On the Performance of LLMs for Real Estate Appraisal
Margot Geerts, Manon Reusens, Bart Baesens, Seppe vanden Broucke, Jochen De Weerdt
TL;DR
The paper addresses information asymmetry in real estate valuation and investigates whether Large Language Models can democratize access to price insights through optimized In-Context Learning (ICL). It systematically evaluates multiple LLMs across four international datasets using diverse prompting strategies, market-context augmentation, and comparisons to $MAPE$-minimizing baselines (kNN) and SOTA models (LGBM), with Conformal Prediction used for intervals.
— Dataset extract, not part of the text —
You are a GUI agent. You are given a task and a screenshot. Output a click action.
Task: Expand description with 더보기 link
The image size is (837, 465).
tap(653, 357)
Key findings show that carefully chosen in-context examples based on geographic proximity and hedonic similarity, along with market reports in dynamic markets, yield competitive price estimates and explanations that align with SHAP-based feature importance, while LLMs struggle with spatial/temporal reasoning and interval calibration. The study offers practical guidelines for deploying LLM-based valuation tools and highlights future directions such as retrieval-augmented generation and advanced temporal-generalization to improve trustworthiness and reliability.
Abstract
The real estate market is vital to global economies but suffers from significant information asymmetry. This study examines how Large Language Models (LLMs) can democratize access to real estate insights by generating competitive and interpretable house price estimates through optimized In-Context Learning (ICL) strategies. We systematically evaluate leading LLMs on diverse international housing datasets, comparing zero-shot, few-shot, market report-enhanced, and hybrid prompting techniques. Our results show that LLMs effectively leverage hedonic variables, such as property size and amenities, to produce meaningful estimates. While traditional machine learning models remain strong for pure predictive accuracy, LLMs offer a more accessible, interactive and interpretable alternative. Although self-explanations require cautious interpretation, we find that LLMs explain their predictions in agreement with state-of-the-art models, confirming their trustworthiness. Carefully selected in-context examples based on feature similarity and geographic proximity, significantly enhance LLM performance, yet LLMs struggle with overconfidence in price intervals and limited spatial reasoning. We offer practical guidance for structured prediction tasks through prompt optimization. Our findings highlight LLMs' potential to improve transparency in real estate appraisal and provide actionable insights for stakeholders.